My description of this cycle is not meant as a complaint—merely an observation about a probable reason for these professions becoming more profit-oriented and less satisfactory in their results. In today’s world, too, if decision makers are not thinking enough about complexities and consequences, there is also danger as well as discomfort when there is an imbalance between the influence of the sensitive and nonsensitive. So it is critical for all of us that your HSC emerge from your home feeling confident and important, so he can share his gifts and have a solid influence on others.
Your Child Is Still Utterly Unique—Like Rhoda’s Three
Now that I have made a case for “sensitive” as the best label for this trait, let’s admit one problem with labels (there are others of course). It seems as though as soon as we give something a label, we think we know quite a bit about it, whether it is a camellia, a German shepherd, or an HSC. In fact, we still know very little about each individual camellia, German shepherd, or HSC.
As I interviewed parents and children specifically for this book, I was stunned by the uniqueness of each HSC, even more than in adults. It made me agree yet again with Margaret Mead, who said that children are born with a great variety of traits, like the many hues of a palette, but the culture encourages only certain ones. The others are ignored or flatly discouraged, so that by adulthood there is less variety.

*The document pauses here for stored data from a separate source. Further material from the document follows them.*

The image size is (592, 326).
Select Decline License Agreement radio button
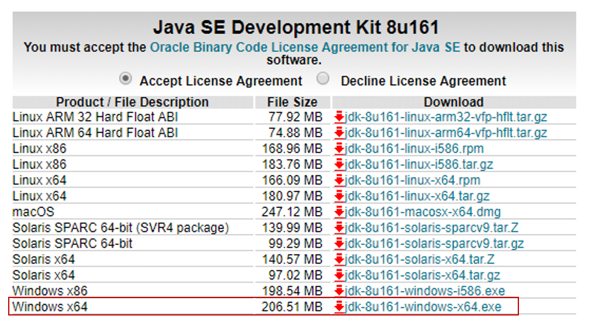[323, 78]
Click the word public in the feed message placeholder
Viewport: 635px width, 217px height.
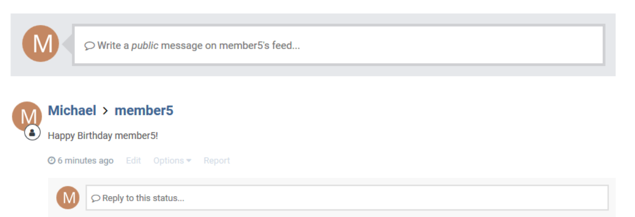coord(145,46)
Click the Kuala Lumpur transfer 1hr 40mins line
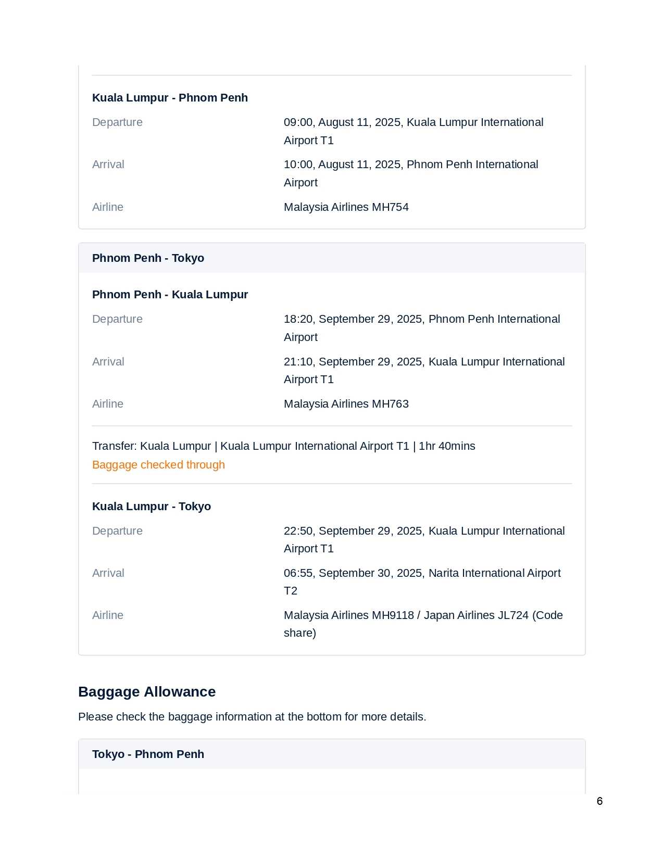This screenshot has height=859, width=664. (x=283, y=446)
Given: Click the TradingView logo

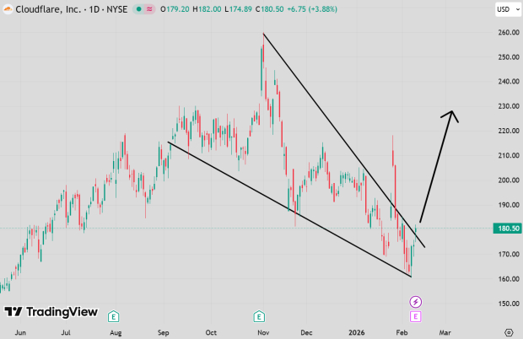Looking at the screenshot, I should (x=51, y=312).
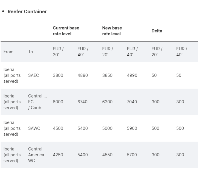
Task: Select the SAEC destination cell
Action: click(x=33, y=75)
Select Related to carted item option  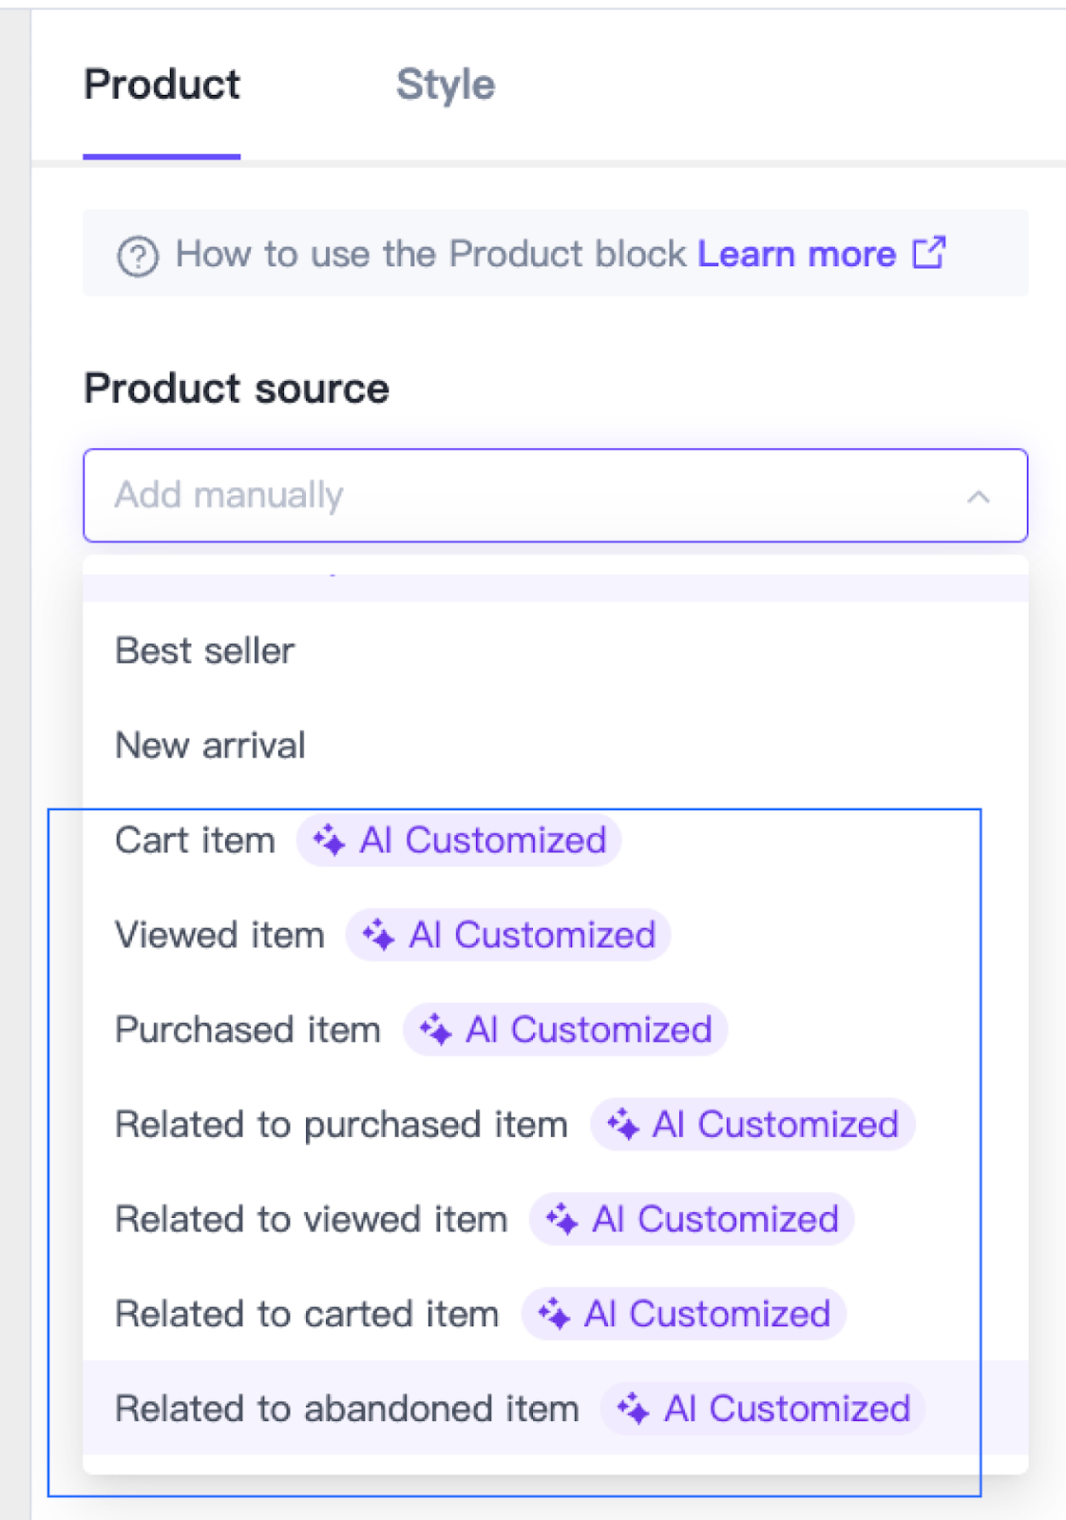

In childhood, however, there is a vast palette, even among HSCs. Consider Rhoda, a highly sensitive person with three older HSCs—ages twenty-two, twenty, and sixteen. As children, they were all more aware of stimuli than other kids. They all needed more rest and “down time” than their peers. People told all three of them at various times that they were “overreacting” and “too sensitive.” Each found some form of artistic endeavor to express their intense awareness.

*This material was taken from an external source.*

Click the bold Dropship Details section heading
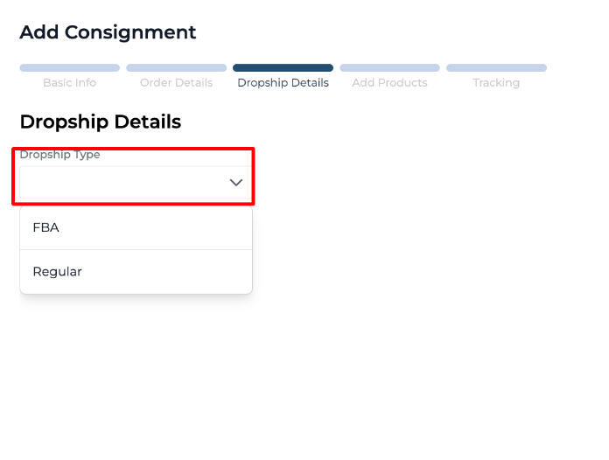 click(x=100, y=122)
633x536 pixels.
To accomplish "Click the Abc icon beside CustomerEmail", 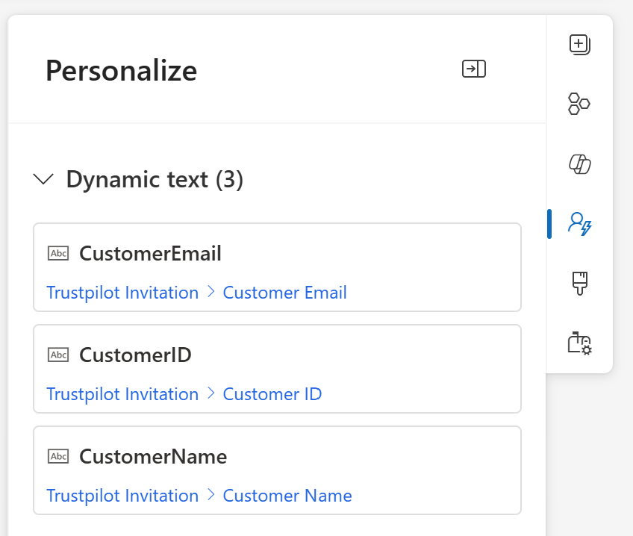I will [x=58, y=253].
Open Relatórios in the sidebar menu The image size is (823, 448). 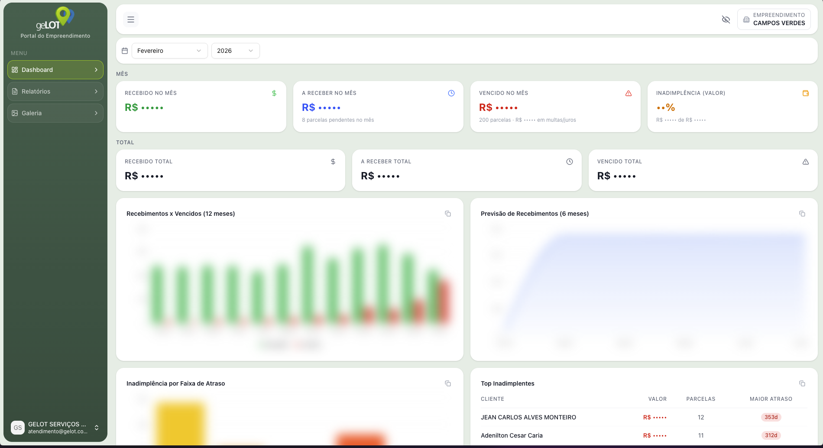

But such different children! Ann, the oldest, is a photographer. She likes fresh experiences—she rides motorcycles, jumps out of airplanes. Andrew, the middle child, is conservative, particular, and “fussy.” He is a visual artist. His work is very detailed and careful. From birth he was always the most sensitive to sound and to scents.
All three are intensely emotional, but Ann and Andrew do not let it show. Tina, the youngest, has always been more dramatic and expressive. As a child she threw tantrums. As a teenager she has dark depressions. Her art form is poetry—something she can read out loud. Her colds are more likely to become bronchitis or even pneumonia, something that takes her to the doctor’s office.

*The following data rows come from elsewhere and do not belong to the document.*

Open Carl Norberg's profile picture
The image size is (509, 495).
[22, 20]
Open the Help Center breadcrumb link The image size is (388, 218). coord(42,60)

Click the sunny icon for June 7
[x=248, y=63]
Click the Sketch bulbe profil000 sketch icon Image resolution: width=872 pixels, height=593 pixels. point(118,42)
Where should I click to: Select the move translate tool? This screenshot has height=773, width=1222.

WHY DO EVEN HSCS VARY SO MUCH?
One reason for the variation among HSCs is that temperament traits seem to be caused by several genes, each having small, cumulative effects. Thus each different flavor of sensitivity—sensitivity to the subtle, the overwhelming, the new, the emotional, the social, or the physical and nonsocial—may be caused by a different gene. Yet there is still something common to these different sensitivities and they may tend to be inherited together. (If the underlying trait was not one trait, my questionnaire would have uncovered several different “factors,” but there was only one.)
Here are more examples of the range of HSCs. Yes, Rhoda’s youngest, Tina, had tantrums, as do many HSCs when young and overstimulated. But in this book you will also meet Alice, who is three and has never had a tantrum. She is strong-willed and opinionated, but when she wants something, she says it in a way that is almost uncanny in its maturity.
You will meet Walt, seven, who hates sports (but loves chess); Randall, nine, who will only play baseball, and only if his mother coaches the team; and Chuck, also nine, who will play any sport and be good at it. He climbs high and loves to ski, but he knows his terrain and his limits. (On a recent skiing trip, Chuck was caught at the top in a blizzard. He cried from the stress of it, but insisted on going down anyway.)
Chuck is an indifferent student; Walt and Randall are doing great academically. Catherine has been advanced almost every grade, starting with a move from preschool to kindergarten. And Maria was her high school’s valedictorian and graduated summa cum laude in chemistry from Harvard.
You already read about Tina being an extrovert. Chuck is also extroverted, popular, already discovered by the girls. In contrast, Randall has limited friendships, mainly because he does not like to go to other homes—he dislikes the unfamiliar family members, food, and routines.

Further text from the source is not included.